**Work to complete**
Rewrite the rows between the lines holding "You are a computer-use" and "(x=111, y=29)", inclusive, adding 59 to every coordinate in the answers and keeping the rest of each row as is. Leave the pictures out of your output.

**Record extracts**
::::

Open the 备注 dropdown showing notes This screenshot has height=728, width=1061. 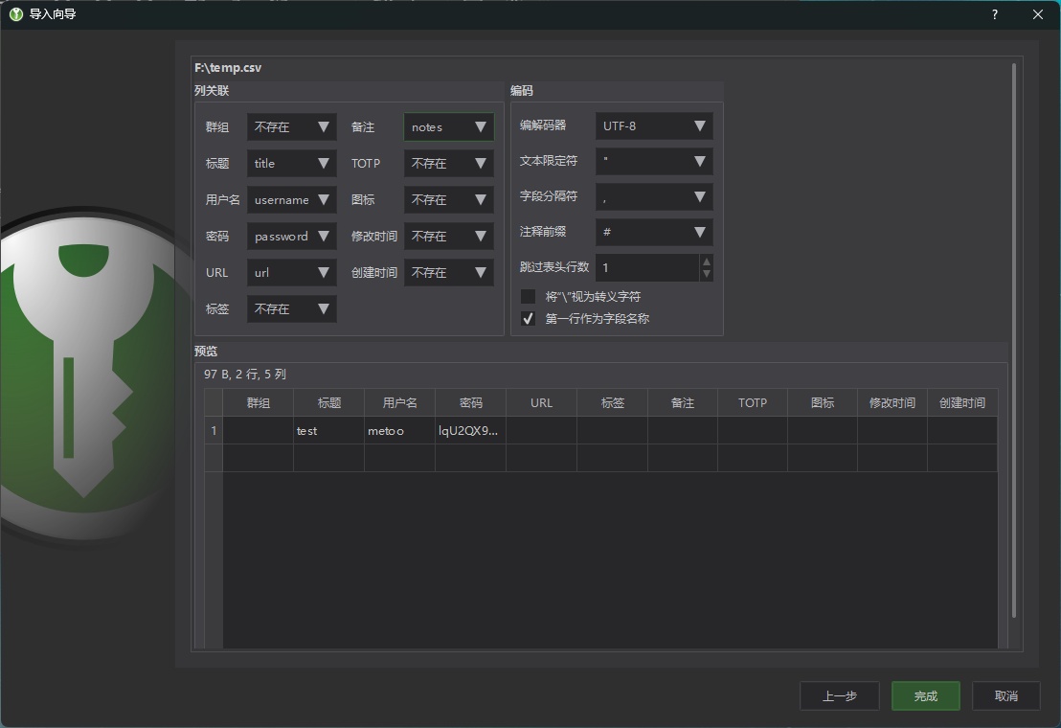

::::

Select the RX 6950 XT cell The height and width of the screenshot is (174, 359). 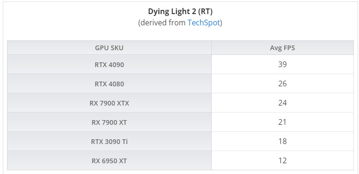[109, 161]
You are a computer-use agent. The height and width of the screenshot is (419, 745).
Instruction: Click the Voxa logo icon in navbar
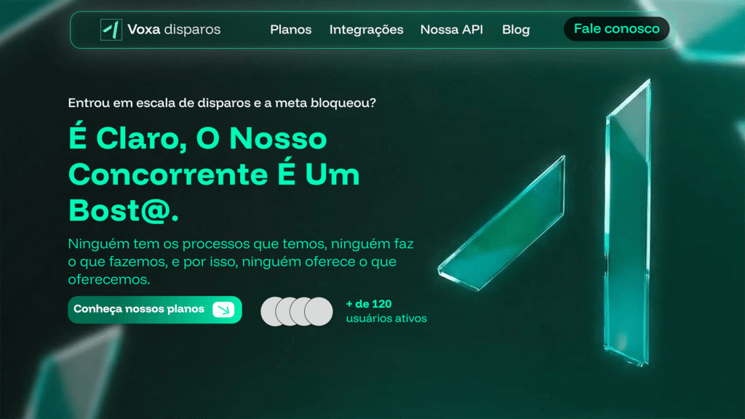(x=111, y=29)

::::

**Task answer**
You are a computer-use agent. The height and width of the screenshot is (419, 745).
Instruction: Click the Voxa logo icon in navbar
(x=170, y=88)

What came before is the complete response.